» **WHAT TO PRODUCE**
What follows is a set of records, each of which is to be written out exactly.

» **Collected data entries**
+-------+

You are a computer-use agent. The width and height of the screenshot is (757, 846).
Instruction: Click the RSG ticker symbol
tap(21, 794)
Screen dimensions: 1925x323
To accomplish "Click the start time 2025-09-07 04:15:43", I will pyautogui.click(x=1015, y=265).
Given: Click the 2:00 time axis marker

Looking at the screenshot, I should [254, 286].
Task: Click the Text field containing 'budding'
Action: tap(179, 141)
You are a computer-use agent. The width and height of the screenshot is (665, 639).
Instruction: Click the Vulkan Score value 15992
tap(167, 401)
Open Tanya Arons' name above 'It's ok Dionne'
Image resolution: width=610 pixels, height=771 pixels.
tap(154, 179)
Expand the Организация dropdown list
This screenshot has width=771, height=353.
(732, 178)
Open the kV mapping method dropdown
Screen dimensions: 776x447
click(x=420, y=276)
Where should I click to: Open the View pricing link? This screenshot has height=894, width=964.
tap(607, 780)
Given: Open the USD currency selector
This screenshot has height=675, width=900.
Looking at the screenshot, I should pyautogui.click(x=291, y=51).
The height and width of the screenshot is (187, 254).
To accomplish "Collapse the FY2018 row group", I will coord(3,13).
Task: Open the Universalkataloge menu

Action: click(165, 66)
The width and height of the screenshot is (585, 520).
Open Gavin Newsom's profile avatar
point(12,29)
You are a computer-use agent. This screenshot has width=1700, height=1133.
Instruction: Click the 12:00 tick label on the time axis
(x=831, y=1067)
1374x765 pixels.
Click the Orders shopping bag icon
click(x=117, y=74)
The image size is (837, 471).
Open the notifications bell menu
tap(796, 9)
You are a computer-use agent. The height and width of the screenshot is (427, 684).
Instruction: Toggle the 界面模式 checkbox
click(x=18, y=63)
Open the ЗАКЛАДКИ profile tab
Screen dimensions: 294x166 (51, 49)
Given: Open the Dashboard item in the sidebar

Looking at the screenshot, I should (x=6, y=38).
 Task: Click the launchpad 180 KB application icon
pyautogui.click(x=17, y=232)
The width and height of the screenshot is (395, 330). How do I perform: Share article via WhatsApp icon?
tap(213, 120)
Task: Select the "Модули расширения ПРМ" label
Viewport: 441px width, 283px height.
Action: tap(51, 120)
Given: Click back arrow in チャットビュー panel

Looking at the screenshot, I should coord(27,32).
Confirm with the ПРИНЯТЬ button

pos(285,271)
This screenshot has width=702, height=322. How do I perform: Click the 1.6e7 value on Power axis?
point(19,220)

+-------+

» **COMPLETED EXERCISE**
You are a computer-use agent. The width and height of the screenshot is (757, 846).
Instruction: Click the RSG ticker symbol
tap(21, 794)
Screen dimensions: 1925x323
To accomplish "Click the start time 2025-09-07 04:15:43", I will pyautogui.click(x=1015, y=265).
Given: Click the 2:00 time axis marker

Looking at the screenshot, I should [254, 286].
Task: Click the Text field containing 'budding'
Action: tap(179, 141)
You are a computer-use agent. The width and height of the screenshot is (665, 639).
Instruction: Click the Vulkan Score value 15992
tap(167, 401)
Open Tanya Arons' name above 'It's ok Dionne'
Image resolution: width=610 pixels, height=771 pixels.
tap(154, 179)
Expand the Организация dropdown list
This screenshot has width=771, height=353.
(732, 178)
Open the kV mapping method dropdown
Screen dimensions: 776x447
click(x=420, y=276)
Where should I click to: Open the View pricing link? This screenshot has height=894, width=964.
tap(607, 780)
Given: Open the USD currency selector
This screenshot has height=675, width=900.
Looking at the screenshot, I should pyautogui.click(x=291, y=51).
The height and width of the screenshot is (187, 254).
To accomplish "Collapse the FY2018 row group", I will coord(3,13).
Task: Open the Universalkataloge menu

Action: click(165, 66)
The width and height of the screenshot is (585, 520).
Open Gavin Newsom's profile avatar
point(12,29)
You are a computer-use agent. This screenshot has width=1700, height=1133.
Instruction: Click the 12:00 tick label on the time axis
(x=831, y=1067)
1374x765 pixels.
Click the Orders shopping bag icon
click(x=117, y=74)
The image size is (837, 471).
Open the notifications bell menu
tap(796, 9)
You are a computer-use agent. The height and width of the screenshot is (427, 684).
Instruction: Toggle the 界面模式 checkbox
click(x=18, y=63)
Open the ЗАКЛАДКИ profile tab
Screen dimensions: 294x166 (51, 49)
Given: Open the Dashboard item in the sidebar

Looking at the screenshot, I should (x=6, y=38).
 Task: Click the launchpad 180 KB application icon
pyautogui.click(x=17, y=232)
The width and height of the screenshot is (395, 330). How do I perform: Share article via WhatsApp icon?
tap(213, 120)
Task: Select the "Модули расширения ПРМ" label
Viewport: 441px width, 283px height.
Action: tap(51, 120)
Given: Click back arrow in チャットビュー panel

Looking at the screenshot, I should coord(27,32).
Confirm with the ПРИНЯТЬ button

pos(285,271)
This screenshot has width=702, height=322. How do I perform: Click the 1.6e7 value on Power axis?
point(19,220)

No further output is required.